There is JOY and LOVE in Christmas when you know the true meaning and believe it, even if you’re feeling sad. There is comfort in knowing I will see my loved ones again in heaven! There is constant joy in having a deep relationship with Jesus our Savior!
Smile at a stranger this Christmas. Pray when you see a hospital or funeral home. Breathe in and out with full deep breaths. Give real hugs. Cherish the giggles of your children and/or nephews and nieces. Video tape (not just instagram) some of your family’s time together this Christmas so you can watch it in years to come. Believe me, you will cherish those.
If you’re near someone that may be sad this Christmas from a loss / hardship, recent or from years ago, and you aren’t sure what to do, just really BE there with them. Listen. Smile. Call. Send a card. Don’t ignore them in fear of saying something wrong. Silence can sometimes hurt even worse. I know the prayers, food, hugs, calls, cards, and sweet messages my family and I received meant so much!
I also know my Aunt Pat would want me, and our whole family, to have FUN and laugh this Christmas! Do something to honor those that have passed this year. Keep moving forward and try to smile! Give yourself some grace too!
Experience life with your friends and loved ones that will soon turn to memories. Really look each other in the eye and be ok with feeling not-so merry, if you aren’t. Believe me, the time you spend with each other will be precious.
They won’t forget it… and neither will you.
In loving memory of Aunt Pat
Mandy,
This is so true. Even though Jesus knew he was about to raise Lazarus from the dead, the Bible says He wept. It think He wants us to know that it’s ok to grieve and be sad for the things we will miss. But in the end He wants us to hold on to the hope only He can give. Love and prayers still sending your way.
Donna,
Isn’t He amazing to show us that?! Thank you for your sweet words! I appreciate it!
What a beautiful tribute to my sweet sister! Thank you Mandy much love to you.
Aunt Sandra
I’m so glad you enjoyed it, Aunt Sandra! Love you!
Oh my goodness, Sis, I’m still crying and it’s hard to type this way! but I got to say this is a beautiful blog and we know Pat was reading over your shoulder while you were writing this.

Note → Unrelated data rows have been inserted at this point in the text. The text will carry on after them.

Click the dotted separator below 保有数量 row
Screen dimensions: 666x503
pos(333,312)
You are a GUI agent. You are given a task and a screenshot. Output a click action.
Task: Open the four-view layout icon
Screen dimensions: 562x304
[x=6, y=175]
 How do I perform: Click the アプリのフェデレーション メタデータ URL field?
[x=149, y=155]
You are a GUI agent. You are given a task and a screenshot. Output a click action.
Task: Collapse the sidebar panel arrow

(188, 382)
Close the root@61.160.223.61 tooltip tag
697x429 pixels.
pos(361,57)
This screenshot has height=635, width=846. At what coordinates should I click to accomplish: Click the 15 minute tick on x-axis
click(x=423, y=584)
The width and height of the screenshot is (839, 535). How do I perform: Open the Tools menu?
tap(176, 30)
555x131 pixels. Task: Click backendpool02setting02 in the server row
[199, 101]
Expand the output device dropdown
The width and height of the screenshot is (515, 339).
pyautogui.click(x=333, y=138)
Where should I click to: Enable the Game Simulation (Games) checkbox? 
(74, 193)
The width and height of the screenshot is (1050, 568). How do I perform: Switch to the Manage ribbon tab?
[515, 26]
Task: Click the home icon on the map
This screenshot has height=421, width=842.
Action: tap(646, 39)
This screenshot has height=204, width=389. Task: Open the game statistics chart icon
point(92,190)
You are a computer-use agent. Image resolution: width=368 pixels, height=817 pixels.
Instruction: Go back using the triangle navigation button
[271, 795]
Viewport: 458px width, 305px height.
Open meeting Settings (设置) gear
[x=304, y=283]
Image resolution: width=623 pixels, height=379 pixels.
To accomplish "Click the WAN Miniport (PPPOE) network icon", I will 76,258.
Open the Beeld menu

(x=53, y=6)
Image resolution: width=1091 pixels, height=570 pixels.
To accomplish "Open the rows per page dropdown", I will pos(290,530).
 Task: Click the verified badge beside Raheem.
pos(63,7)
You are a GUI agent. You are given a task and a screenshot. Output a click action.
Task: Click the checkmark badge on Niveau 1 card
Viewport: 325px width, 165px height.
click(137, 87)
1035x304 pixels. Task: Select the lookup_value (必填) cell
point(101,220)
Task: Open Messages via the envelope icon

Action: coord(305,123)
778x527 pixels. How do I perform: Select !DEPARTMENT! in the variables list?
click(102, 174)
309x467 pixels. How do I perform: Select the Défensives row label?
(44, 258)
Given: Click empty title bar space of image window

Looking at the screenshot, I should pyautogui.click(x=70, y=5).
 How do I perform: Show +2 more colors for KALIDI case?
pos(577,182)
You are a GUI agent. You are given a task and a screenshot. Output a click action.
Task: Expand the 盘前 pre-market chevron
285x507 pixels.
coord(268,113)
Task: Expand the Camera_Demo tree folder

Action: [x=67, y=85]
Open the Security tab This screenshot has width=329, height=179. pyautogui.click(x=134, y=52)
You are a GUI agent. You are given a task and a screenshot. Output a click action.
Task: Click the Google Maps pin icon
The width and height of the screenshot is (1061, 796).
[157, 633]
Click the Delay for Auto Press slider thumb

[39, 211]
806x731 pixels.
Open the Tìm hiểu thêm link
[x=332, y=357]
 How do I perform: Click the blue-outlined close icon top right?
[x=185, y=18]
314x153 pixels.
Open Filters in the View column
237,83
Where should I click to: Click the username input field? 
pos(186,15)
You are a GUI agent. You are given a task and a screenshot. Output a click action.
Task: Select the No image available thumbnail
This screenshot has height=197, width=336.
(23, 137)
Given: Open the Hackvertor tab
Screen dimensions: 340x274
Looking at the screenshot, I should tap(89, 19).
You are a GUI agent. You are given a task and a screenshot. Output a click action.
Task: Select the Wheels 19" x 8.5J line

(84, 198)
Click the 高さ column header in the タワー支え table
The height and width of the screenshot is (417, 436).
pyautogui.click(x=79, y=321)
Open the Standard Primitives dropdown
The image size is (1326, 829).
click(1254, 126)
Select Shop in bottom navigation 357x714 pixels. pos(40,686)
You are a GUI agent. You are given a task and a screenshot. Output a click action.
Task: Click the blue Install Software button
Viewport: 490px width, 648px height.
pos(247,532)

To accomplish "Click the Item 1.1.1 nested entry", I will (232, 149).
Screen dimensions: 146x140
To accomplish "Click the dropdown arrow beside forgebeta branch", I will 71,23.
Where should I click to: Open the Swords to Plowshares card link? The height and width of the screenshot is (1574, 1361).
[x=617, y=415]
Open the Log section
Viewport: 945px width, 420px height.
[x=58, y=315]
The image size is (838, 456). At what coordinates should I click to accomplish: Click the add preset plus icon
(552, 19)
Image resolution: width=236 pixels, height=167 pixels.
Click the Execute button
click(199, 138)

You certainly can turn a word here and there and such beautiful thoughts you expressed are truly a God given talent……My Hope is that many will read this and put your words of wisdom in their hearts and in their actions…..May we all help each other in our journey through life by giving a smile, a word, a kindness, a touch , a kiss, or just being there when someone may not be as cheerful as we would expect……keep up your encouragement.
We love you very much.
Ma & Dad,
I am so glad that you enjoyed this blog post!! I was crying some writing it too 🙂 It is a pleasure and honor to get to share with everyone how fun Aunt Pat was and how much we all loved her! Thank you for your continued encouragement with my writing as well! I have received some sweet feedback from this article and it’s comforting to know that many people need encouragement as well! We are definitely not alone! Love you both so much!
Mandy, this is so sweet and sad and true! It’s still hard to believe Aunt Pat won’t be at the Christmas party this year. Thank you for this thoughtful piece. It’s made me more mindful and I will take it to heart. Love you lots!
Jan,
I know, it’s really hard to believe and I’m pretty sure I’ll catch myself looking for her. You are so very welcome! Thank you for your sweet words and for reading it! Love you!